The energy sector of any economy drives its progress and growth. Unfortunately in Pakistan, this sector has become among the biggest hurdles on the path to prosperity and a drain on precious state resources.
Besides the dark reality of power outages and its impact on human and business productivity, there are other reasons why power sector reforms should top the governments reform agenda: it is the best bet for bringing down the fiscal deficit, cutting the need for borrowing and boosting investments in the economy.
The governments fiscal constraints have been trumpeted as a major limitation on its ability to spend on development that could kick-start economic growth. A recent report titled "State of the economy" by the Social Policy Development Centre has highlighted that among components of current expenditure, subsidies are the only expense that have grown as a percentage of GDP, unabated since FY09.
The biggest culprit behind the growing appetite for subsidies is the energy sector. The share of energy sector among the total subsidies doled out by the government has surged from less than half in FY09 to a dominant 83.2 percent in FY12.
The government needs to clear its obligations through a solution that does not rely on printing more money.
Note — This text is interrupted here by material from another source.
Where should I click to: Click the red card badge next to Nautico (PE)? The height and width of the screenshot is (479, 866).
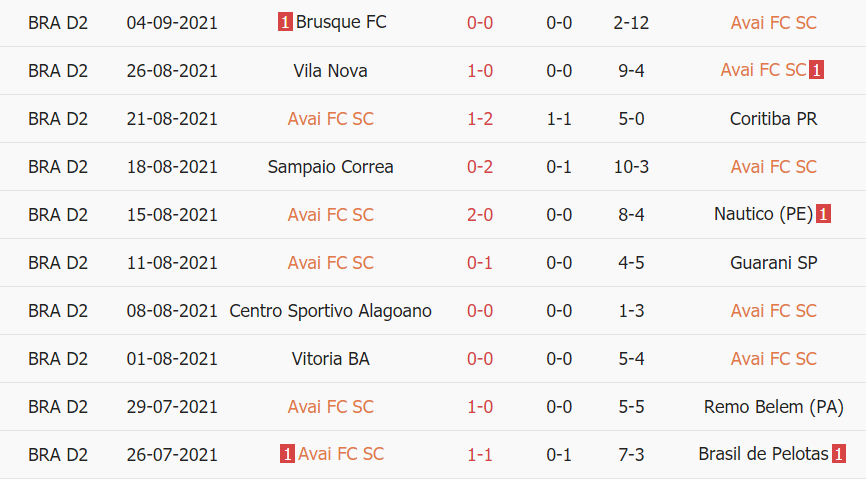pos(823,214)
One option is to issue sovereign bonds to IPPs and let these companies raise money from banking system based on those bonds to run their operations. This process may bring adequate liquidity in the energy system to let efficient plants run at optimal levels.
According to official estimates, the energy crisis is impeding 2.5-3.0 percent of the GDP. Cutting down the drag on power sector can help bridge the current power deficit, hence generating more economic activity, while plugging the drain on the national exchequer.
The PML-N government has also envisioned raising the investment-to-GDP ratio to 20 percent within the next four years. The countrys energy sector is among the most lucrative areas where international investors are vying for stakes, if only they are offered commensurate returns.
Again reform of the sectors pricing policies is the missing ingredient. The Petroleum Policy 2012 was a step in the right direction, but more is needed. By offering internationally competitive returns to investors in the sector, the country can dramatically improve the investment climate and rake in big-ticket projects.
Fixing the problems in the energy sector is not all about bitter pills. The returns to be reaped are also not only long-term; the government can start cashing in on the reforms, if only they implement a comprehensive reforms agenda, instead of piece-meal changes.